Interesting People mailing list archives

Re: FCC sets wireless sale rules


From: David Farber <dave () farber net>
Date: Wed, 1 Aug 2007 13:22:54 -0400



Begin forwarded message:

From: Dana Blankenhorn <dana () a-clue com>
Date: August 1, 2007 11:35:05 AM EDT
To: dave () farber net
Subject: Re: [IP] Re: FCC sets wireless sale rules

First Principles in Spectrum Regulation
As I expected, the FCC rejected open access for the TV spectrum being recalled in 2009, merely throwing a bone to some equipment makers and setting up an auction that will only profit the monopolies.

What was most startling to me was the naked corporatism with which this was defended. It reminded me that, before the next election, we need to find some First Principles, based on Internet values, to guide future regulatory activities.

1.. The goal of spectrum regulation is to maximize use of the resource. 2.. The goal of spectrum regulation is not to maximize any license holder's financial return. 3.. The goal of spectrum regulation is not to maximize the government's financial return. These principles were, as I expected, systematically ignored. They were willfully flouted. Government officials actually said that, if open access were allowed, it might cut the value of spectrum now held by Verizon and AT&T, that it might cut the price the government could expect at its future auctions.

Well, duh! And what is wrong with that? Whose government is it? Is it Verizon's government? Is it AT&T's government? Is the government just in business to make a profit for itself?

(continued)

■ **Dataset records**
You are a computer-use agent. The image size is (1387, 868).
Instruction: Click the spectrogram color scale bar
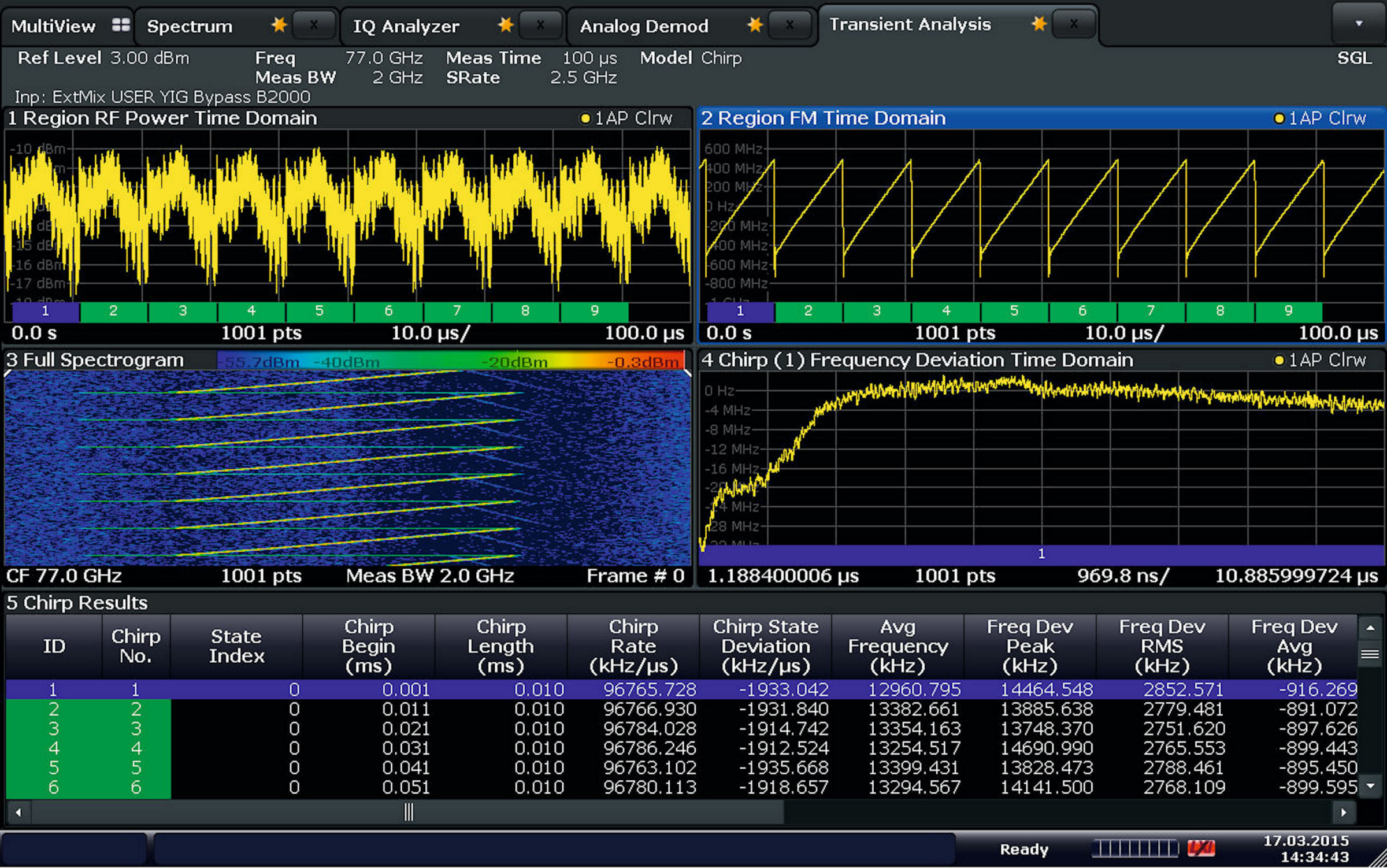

...

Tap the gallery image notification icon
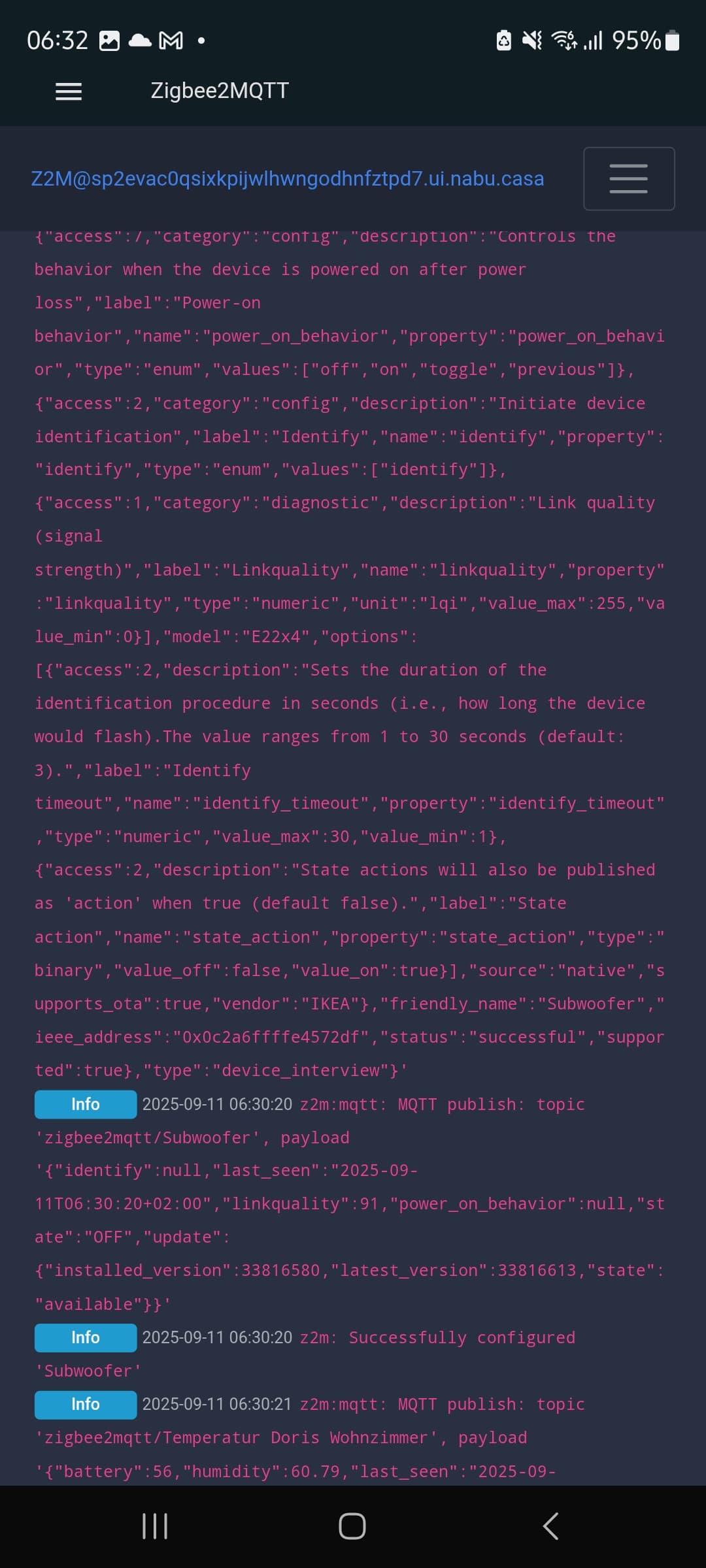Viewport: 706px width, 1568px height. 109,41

■ **Aim**
Continue the mailing-list post on FCC spectrum regulation, picking up after its last sentence.

■ **The output**
Dana Blankenhorn  http://www.danablankenhorn.com
Voic.Us   http://www.voic.us
ZDNet Open Source  http://blogs.zdnet.com/open-source
   404-373-7634


----- Original Message ----- From: "David Farber" <dave () farber net>
To: <ip () v2 listbox com>
Sent: Wednesday, August 01, 2007 9:03 AM
Subject: [IP] Re: FCC sets wireless sale rules




Begin forwarded message:

From: Brad Templeton <btm () templetons com>
Date: July 31, 2007 6:05:43 PM EDT
To: David Farber <dave () farber net>
Cc: ip () v2 listbox com
Subject: Re: [IP] FCC sets wireless sale rules

On Tue, Jul 31, 2007 at 05:05:32PM -0400, David Farber wrote:


Begin forwarded message:

From: ext Robert Hinden <bob.hinden () nokia com>
Date: July 31, 2007 4:12:19 PM EDT
To: David Farber <dave () farber net>
Cc: Bob Hinden <bob.hinden () nokia com>
Subject: Yahoo! News Story - FCC sets wireless sale rules
Reply-To: bob.hinden () nokia com

For IP.  This is good news from my point of view and will result in a
lot of innovation from the device vendors.  Also, in my view, Google
did get what they wanted (as opposed to what they were asking for).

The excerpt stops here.